There is variation in the OM_{T2} on each of those greens. So if I take only one subsample, there is a lot of variation in what the mean value could be. If I take two subsamples, more of the variability in the green is within my sample, so the mean value gets a little more accurate. It keeps getting more and more accurate until I’ve dug up the entire green with samples, but I don’t want to do that. I need to stop sampling at some point.

At each number of subsamples—at 1, 2, 3 per green, all the way up to 40—I instructed the computer to calculate an 89% highest posterior density interval (HPDI). That interval contains 89% of the probability mass for the posterior distribution of the parameter values in the model, given the data that I collected.

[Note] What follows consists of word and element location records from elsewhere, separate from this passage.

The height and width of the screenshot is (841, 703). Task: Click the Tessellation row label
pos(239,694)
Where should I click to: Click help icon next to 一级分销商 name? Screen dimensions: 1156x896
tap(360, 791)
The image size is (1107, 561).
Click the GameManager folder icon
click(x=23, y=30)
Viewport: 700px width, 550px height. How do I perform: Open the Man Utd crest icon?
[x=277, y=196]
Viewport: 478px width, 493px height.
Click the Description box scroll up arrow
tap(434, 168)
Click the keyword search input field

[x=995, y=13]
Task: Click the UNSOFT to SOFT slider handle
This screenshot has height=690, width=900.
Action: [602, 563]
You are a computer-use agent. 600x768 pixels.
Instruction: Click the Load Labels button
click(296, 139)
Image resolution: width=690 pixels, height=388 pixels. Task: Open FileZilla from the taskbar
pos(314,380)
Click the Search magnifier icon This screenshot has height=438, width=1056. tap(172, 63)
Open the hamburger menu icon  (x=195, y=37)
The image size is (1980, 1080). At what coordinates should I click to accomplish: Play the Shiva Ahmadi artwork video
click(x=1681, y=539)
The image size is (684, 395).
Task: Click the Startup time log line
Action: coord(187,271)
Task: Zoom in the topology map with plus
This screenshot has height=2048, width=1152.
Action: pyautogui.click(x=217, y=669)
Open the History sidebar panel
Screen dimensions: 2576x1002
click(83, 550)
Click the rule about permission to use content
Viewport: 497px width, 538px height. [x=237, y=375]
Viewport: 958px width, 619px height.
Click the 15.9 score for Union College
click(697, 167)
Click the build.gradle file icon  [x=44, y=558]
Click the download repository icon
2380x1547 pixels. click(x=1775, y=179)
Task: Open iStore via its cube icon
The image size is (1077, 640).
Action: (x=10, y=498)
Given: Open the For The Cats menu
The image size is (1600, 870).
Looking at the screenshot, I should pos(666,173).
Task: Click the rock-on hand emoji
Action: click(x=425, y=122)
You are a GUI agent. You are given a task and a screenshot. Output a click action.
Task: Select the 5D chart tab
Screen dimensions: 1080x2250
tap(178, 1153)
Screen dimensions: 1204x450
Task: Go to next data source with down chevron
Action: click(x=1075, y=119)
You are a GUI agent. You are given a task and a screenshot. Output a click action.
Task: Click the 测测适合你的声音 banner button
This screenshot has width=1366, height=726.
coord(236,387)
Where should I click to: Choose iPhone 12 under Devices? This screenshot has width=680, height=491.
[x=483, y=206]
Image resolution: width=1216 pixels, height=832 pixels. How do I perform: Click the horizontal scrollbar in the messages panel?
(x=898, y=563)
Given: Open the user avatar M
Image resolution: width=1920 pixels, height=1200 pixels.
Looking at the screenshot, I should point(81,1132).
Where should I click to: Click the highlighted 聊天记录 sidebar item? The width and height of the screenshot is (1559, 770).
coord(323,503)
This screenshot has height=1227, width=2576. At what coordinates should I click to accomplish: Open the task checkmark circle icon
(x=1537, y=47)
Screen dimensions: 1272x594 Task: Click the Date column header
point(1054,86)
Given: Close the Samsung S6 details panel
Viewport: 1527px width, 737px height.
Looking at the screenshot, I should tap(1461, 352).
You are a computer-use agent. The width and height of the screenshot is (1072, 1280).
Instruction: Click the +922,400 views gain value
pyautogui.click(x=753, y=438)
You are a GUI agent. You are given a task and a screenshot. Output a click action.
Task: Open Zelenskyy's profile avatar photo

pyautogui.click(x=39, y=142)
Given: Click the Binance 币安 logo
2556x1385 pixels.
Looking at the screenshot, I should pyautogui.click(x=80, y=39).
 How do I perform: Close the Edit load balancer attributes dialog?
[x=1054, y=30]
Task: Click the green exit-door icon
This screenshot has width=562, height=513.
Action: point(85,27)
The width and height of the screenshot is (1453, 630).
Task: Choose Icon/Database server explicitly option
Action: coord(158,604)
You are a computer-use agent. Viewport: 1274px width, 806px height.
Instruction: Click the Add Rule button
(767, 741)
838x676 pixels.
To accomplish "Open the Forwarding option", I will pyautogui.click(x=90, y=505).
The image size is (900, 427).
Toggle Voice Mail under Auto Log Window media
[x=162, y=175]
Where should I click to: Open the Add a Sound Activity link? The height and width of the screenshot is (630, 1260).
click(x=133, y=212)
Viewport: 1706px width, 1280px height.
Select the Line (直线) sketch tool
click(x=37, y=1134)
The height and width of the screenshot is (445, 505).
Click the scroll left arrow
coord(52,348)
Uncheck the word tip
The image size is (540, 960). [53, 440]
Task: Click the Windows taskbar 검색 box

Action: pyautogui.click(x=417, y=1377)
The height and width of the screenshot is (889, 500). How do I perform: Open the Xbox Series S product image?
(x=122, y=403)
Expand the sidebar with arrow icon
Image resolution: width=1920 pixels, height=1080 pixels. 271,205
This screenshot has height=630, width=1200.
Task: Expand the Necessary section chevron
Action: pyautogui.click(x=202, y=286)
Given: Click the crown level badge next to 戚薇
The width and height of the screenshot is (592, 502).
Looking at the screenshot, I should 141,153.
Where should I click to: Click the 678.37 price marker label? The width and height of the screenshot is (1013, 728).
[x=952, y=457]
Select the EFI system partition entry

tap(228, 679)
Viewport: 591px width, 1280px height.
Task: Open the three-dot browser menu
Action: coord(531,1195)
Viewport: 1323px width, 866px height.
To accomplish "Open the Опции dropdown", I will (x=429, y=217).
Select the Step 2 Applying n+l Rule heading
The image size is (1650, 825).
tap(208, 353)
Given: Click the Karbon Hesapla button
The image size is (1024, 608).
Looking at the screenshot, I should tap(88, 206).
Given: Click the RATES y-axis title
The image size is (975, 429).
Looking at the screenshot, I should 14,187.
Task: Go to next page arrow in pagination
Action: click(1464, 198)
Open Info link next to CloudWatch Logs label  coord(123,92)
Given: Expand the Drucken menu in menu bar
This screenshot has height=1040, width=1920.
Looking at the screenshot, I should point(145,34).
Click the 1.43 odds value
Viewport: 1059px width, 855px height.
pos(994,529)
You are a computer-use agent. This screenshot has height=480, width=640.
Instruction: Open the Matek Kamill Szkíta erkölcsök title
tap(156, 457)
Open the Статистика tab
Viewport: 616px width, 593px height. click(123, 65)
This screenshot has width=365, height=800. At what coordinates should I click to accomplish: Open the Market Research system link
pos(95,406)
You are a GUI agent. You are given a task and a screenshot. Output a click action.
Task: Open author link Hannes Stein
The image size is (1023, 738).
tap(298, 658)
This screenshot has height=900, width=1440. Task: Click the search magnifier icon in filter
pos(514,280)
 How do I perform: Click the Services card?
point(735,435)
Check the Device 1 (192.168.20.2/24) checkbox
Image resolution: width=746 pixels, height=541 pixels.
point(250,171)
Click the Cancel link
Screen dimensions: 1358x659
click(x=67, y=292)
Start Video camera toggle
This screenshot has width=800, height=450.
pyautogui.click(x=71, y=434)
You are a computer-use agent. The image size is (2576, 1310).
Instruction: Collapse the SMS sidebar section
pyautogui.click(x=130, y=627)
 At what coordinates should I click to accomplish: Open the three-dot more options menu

**Figure 2. Width of 89% highest posterior density intervals (HPDI) for 9 greens (the light grey lines) and the mean (blue line) of those greens for 1 to 40 subsamples.**

I’ve plotted this in Figure 2 as lines that go from from left to right, for each of the nine greens that was tested for individual subsamples, and included the mean line (in blue) which is what I expect for the average green.

What Figure 2 shows, in plain terms, is a width of the error margin on the vertical y-axis and how this changes as more samples are collected. For the average green, when I take 5 subsamples, the 89% interval is about 18 g kg^{-1}. That’s plus or minus about 9 g kg^{-1}. With 10 subsamples the interval is about 12 g kg^{-1}. And at 15 subsamples the interval gets to what I’d like to see, which is plus or minus 5 g kg^{-1}—an interval width of 10 g kg^{-1}.

For any one green, it seems that collecting five subsamples will get an 89% interval for the mean within 10 g kg^{-1} plus or minus. If there are five subsamples, and the OM_{T2} is 8.3%, then I’m 89% confident that the mean of that area is within the 7.3% to 9.3% range. After one has measured three greens, each with five subsamples, now the 89% interval is about 10 g kg^{-1}, so if I measured 8.3%, I now expect it to be within the 7.8% to 8.8% range.